Format the drive and reinstall Windows 8. Once Windows 8 is installed download ALL of the Windows 8 (Not Windows 8.1) drivers from the motherboard manufacturer.

Once that is done, go ahead and run Windows Update, download all updates that are provided. You will need to do this multiple times until clicking on "Check for Updates" no longer provides you with any updates.

Keep notes on where the text and image may become distorted it mismatching colors.

Then take your time and upgrade to Windows 8.1. Download and install ALL of the Windows 8.1 drivers that go with your system. Then do the same for the updates.


----------



## tanveerahmed2k (Jan 25, 2011)

It's better in my opinion to just buy/download windows 8.1 as that includes all the updates and saves the hassle of doing those updates manually.


----------



## T_Rex (Oct 21, 2012)

How did you build the system? When you built it initially did you set "optimized defaults" in the bios? Did you set XMP for the memory? Also did you try unhooking the PSU connections and re-hooking them up firmly?

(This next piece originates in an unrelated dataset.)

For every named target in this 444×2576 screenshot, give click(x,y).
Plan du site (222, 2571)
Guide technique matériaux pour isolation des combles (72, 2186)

So you have a GTX 780 right? that takes two 8 pin GPU connectors usually, did you make sure you used two connectors from two different PSU wire strands and not two from the same PSU cable?

Since you have built a rig with all parts directly from the recommended techsupport forums build list can we see a picture of how your GPU is connected to the PSU?

The problem isn't with Windows 8.1 - it's something with your build, or a PSU connection issue or a faulty or marginal part somewhere, or a configuration issue. It could be a combination of the power connectors/and/or windows 8.1 GPU driver issue possibly since it's mismatched colors and sketchy text as you say.


----------



## Ricool (Nov 30, 2010)

Well i installed win7 (btw. the win 8 i got was win 8.1 full) and i don't have the issues with the blurry text/images anymore, i did not touch anything in the box between the 2 ver. so it was not a hardware issue, so it must be a win8 or driver problem in win8. When i had win 8.1 installed i also updated all drivers/software, nothing helped. But i am happy with win 7 so not that big a deal.
I do however have a windows 8.1 full (32 and 64 bit) for sale now


----------